The aliens have now grown, multiplied and half of Mexico has been quarantined and is now a dangerous, infected zone.
Journalist Andrew Kaulder (Scoot McNairy) agrees to escort Sam Wyden (Whitney Able). (his boss’ daughter) on the perilous journey across the infected zone back into the ‘safety’ of US territory.
Is It Any Good?
When you decide to watch a film called ‘Monsters’ you can’t help but have a few preconceived ideas. You think that there will be running, screaming, fighting. Above all, you think that the movie will contain lots of, well, monsters.
Not so this movie. The monsters here are feared and ever present but they mainly reside in the background.
This is a film about the growing relationship between the two central characters who just happen to be travelling through an alien infested zone. You could argue that we don’t actually need to see the monsters at all.
Indeed, it is sometimes even tricky to point to the monsters to which the movie is referring.
As we follow Andrew and Sam on their road trip, we see the devastation in the infected area. However, it is not clear whether the destruction has been at the hands of the monsters or as a result of the military that is trying to destroy them.
So here is what interested me about this film. I have seen many movies where the aim has been to stop an alien attack. I have seen many movies where the aim has been to get rid of an alien invasion.
I don’t think I have seen any movie where the aliens are just there. As if a herd of (admittedly rather dangerous) elephants landed on earth and tried to make a home here.

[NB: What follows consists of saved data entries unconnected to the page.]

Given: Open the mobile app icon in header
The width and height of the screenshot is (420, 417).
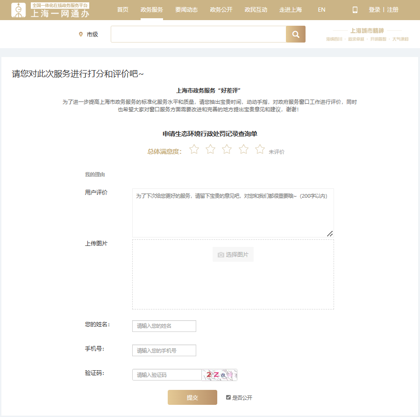Looking at the screenshot, I should coord(354,9).
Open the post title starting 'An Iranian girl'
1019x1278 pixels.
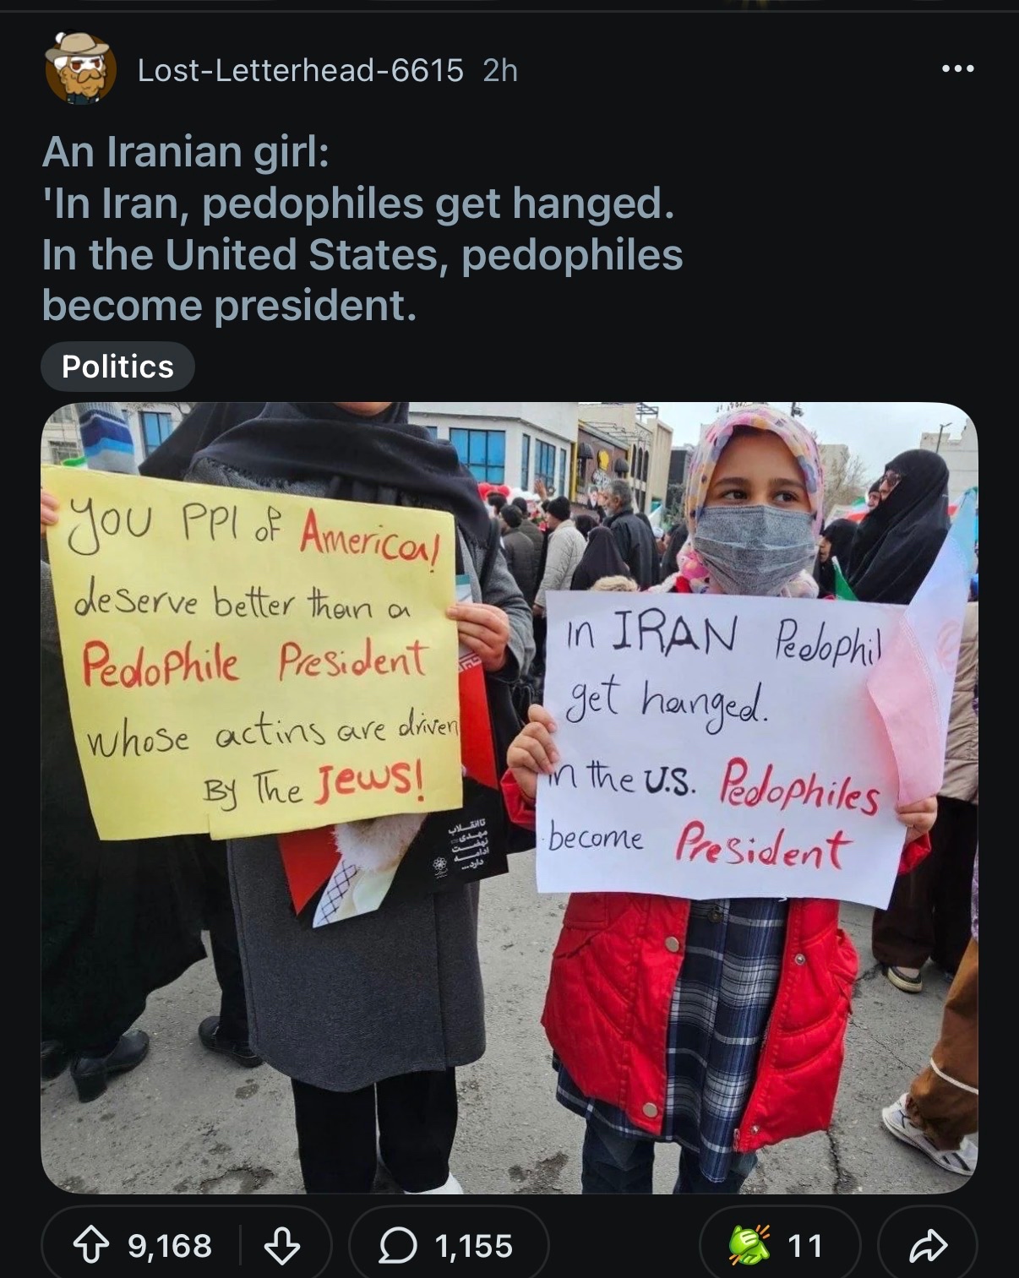pyautogui.click(x=362, y=229)
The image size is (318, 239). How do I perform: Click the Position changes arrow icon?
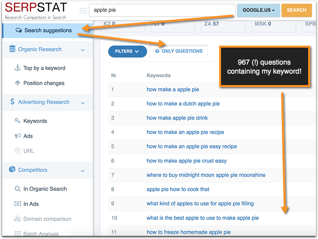(x=17, y=83)
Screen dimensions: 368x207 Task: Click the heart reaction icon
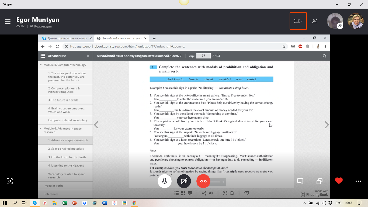339,181
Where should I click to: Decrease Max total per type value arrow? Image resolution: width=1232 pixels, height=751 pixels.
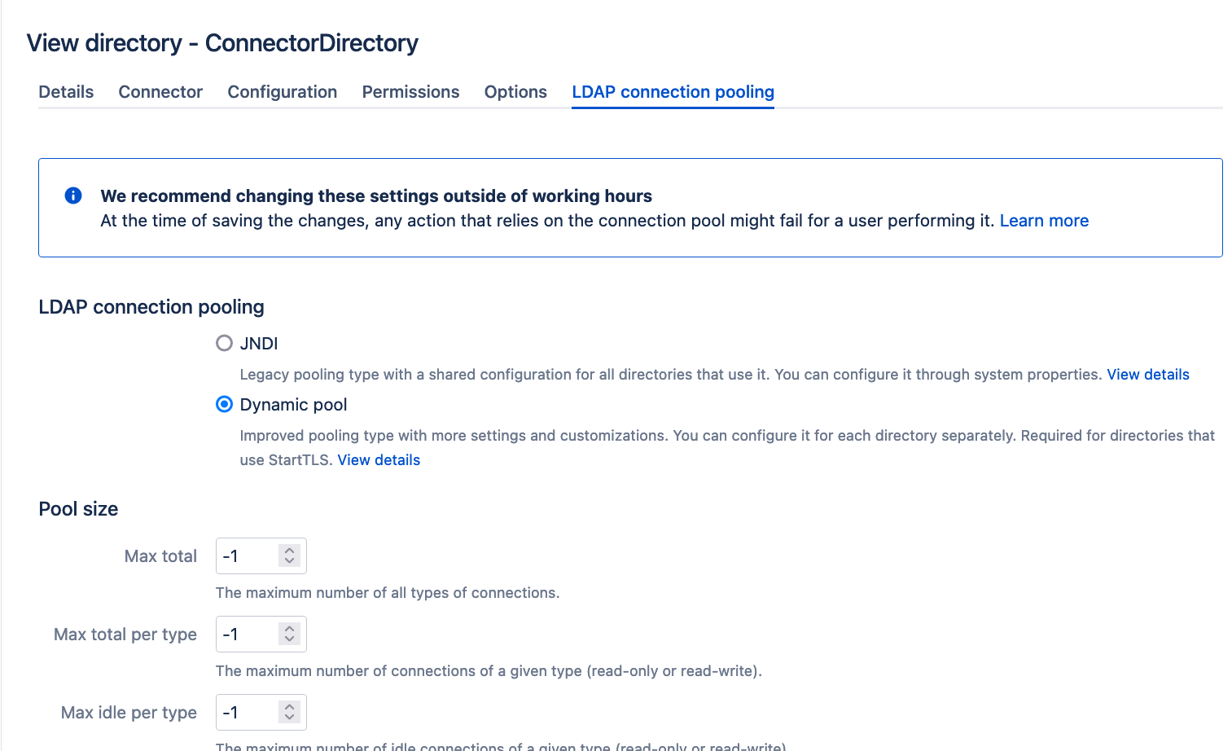tap(289, 639)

You don’t get the sense that these creatures have anything other than survival at heart. Humans brought them to earth, after all. They didn’t actually invade.
The other great thing about the film is that it touches on other, far more human, concepts such as illegal immigration.
Monsters also raises interesting questions about combat (with particular reference to the Afghanistan war).
And it is not as if you don’t see any monsters in Monsters. They are there and they are pretty impressive when they do appear.
The making of Monsters almost threatened to overshadow the film itself. There was much discussion surrounding the fact that the film’s visual effects were created on director Gareth Edwards’ home computer and the entire film cost a minuscule $500,000.
I found the monsters quite beautiful actually.